From: Scott Mayhew <smayhew@redhat.com>
To: Trond Myklebust <trondmy@hammerspace.com>
Cc: "linux-nfs@vger.kernel.org" <linux-nfs@vger.kernel.org>
Subject: Re: Question about open(CLAIM_FH)
Date: Tue, 30 Apr 2019 14:44:14 -0400 [thread overview]
Message-ID: <20190430184414.GE15226@coeurl.usersys.redhat.com> (raw)
In-Reply-To: <4751d341a626cf26e60e0b8c3564171c115c1335.camel@hammerspace.com>
On Thu, 18 Apr 2019, Trond Myklebust wrote:
> On Thu, 2019-04-18 at 16:43 -0400, Scott Mayhew wrote:
> > On Thu, 18 Apr 2019, Trond Myklebust wrote:
> >
> > > Hi Scott,
> > >
> > > On Thu, 2019-04-18 at 09:37 -0400, Scott Mayhew wrote:
> > > > When the client does an open(CLAIM_FH) and the server already has
> > > > open
> > > > state for that open owner and file, what's supposed to happen?
> > > > Currently the server returns the existing stateid with the seqid
> > > > bumped,
> > > > but it looks like the client is expecting a new stateid (I'm
> > > > seeing
> > > > the
> > > > state manager spending a lot of time waiting in
> > > > nfs_set_open_stateid_locked() due to NFS_STATE_CHANGE_WAIT being
> > > > set
> > > > in
> > > > the state flags by nfs_need_update_open_stateid()).

WORK INSTRUCTIONS>
Answer these questions using the mailing list message above.
1. To whom is the message sent?
2. What does the server currently return when it already has open state for that open owner and file?
3. In which function is the state manager seen spending a lot of time waiting?

RECORDED DATA>
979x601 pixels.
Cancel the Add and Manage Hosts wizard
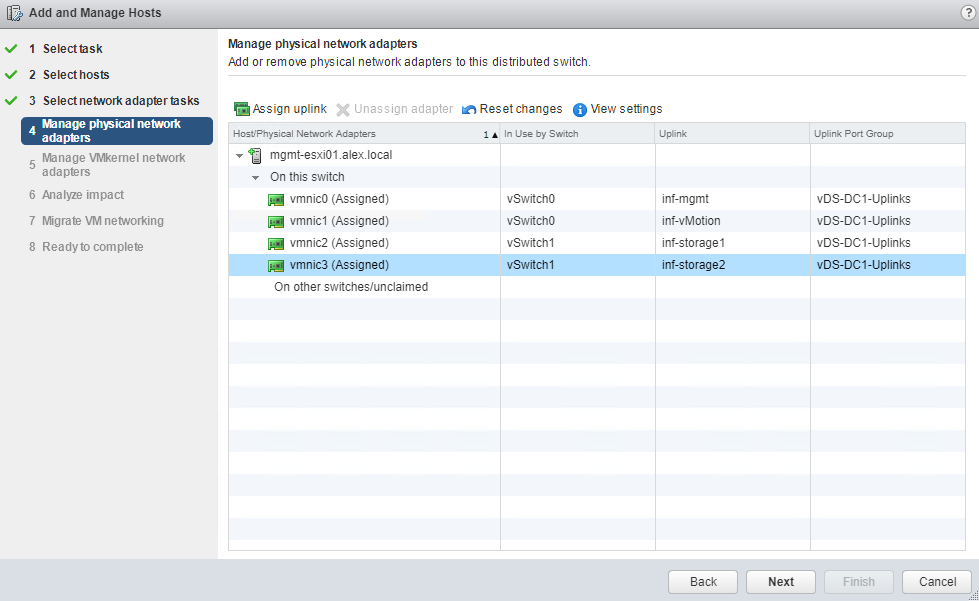(x=936, y=582)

RESPONSE TO THIS TASK>
1. Trond Myklebust
2. The existing stateid with the seqid bumped
3. nfs_set_open_stateid_locked()